101 poèmes du Japon d'aujourd'hui est une anthologie parue en 1998 et traduite en 2014. L'ensemble présente "des œuvres majeures qui eurent un grand retentissement à l'époque de leur publication, au point d'alimenter les polémiques, et qui marquent des étapes essentielles dans l'évolution de la poésie au cours des dernières décennies". Butiner dans cet ensemble permet de retrouver cette étrange étrangeté du Japon, seul peuple au monde, faut-il le rappeler, à avoir subi le feu nucléaire et menacé plus que tous les autres par la menace des submersions volcaniques sous-marines.
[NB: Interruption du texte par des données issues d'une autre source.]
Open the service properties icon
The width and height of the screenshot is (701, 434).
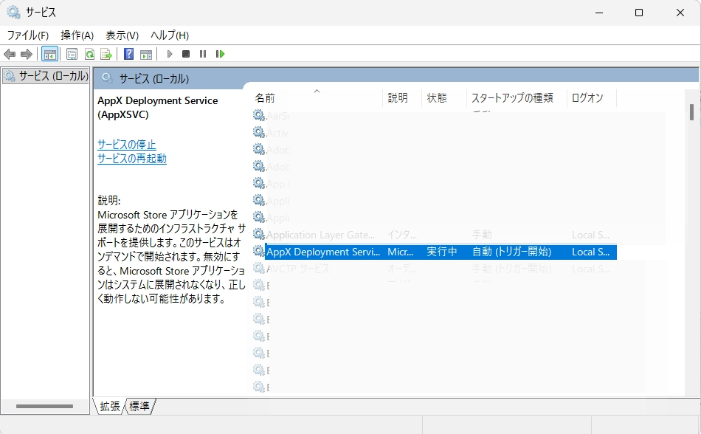(x=71, y=53)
Commençons avec Irisawa Yasuo (1931-2018) :
Même une bouilloire,
On ne saurait jurer qu'elle ne vole pas à travers le ciel.
Remplie d'eau à ras bord une bouilloire
Chaque nuit, s'échappant en cachette de sa cuisine,
Au-dessus de la ville,
Au-dessus des champs, et puis encore,
au-dessus de la ville suivante
Le corps légèrement incliné,
S'en va volant du mieux qu'elle peut.
Sous la Voie lactée, sous les files d'oies sauvages
qui migrent,
Sous l'arche des satellites artificiels,
Hors d'haleine, elle vole, elle vole,
(mais bien sûr, pas si vite en somme)
Et pour finir,
En plein milieu du désert où a fleuri
une fleur solitaire,
Pour cette fleur blanche qu'elle adore
Elle verse toute son eau puis s'en revient.
Ce poème a été écrit en 1982. Son titre, Objet volant non identifié, témoigne d'un humour particulier qui science-fictionnise à la façon d'un conte la geste invisible du quotidien. Les objets inanimés ont une âme sensible à la suffocation des fleurs solitaires. Et je me souviens de Flying Teapot, album de Gong (rock psychédélique) sorti en 1973. Gong est une planète magique entièrement verte et le groupe a donné un concert au Grand-Parc à Bordeaux en 1977 ou 1978. J'y étais...
L'anthologie, traduite par Yves-Marie Allioux et Dominique Palmé est publiée chez Picquier poche. Elle compte 267 pages et coûte 10 €.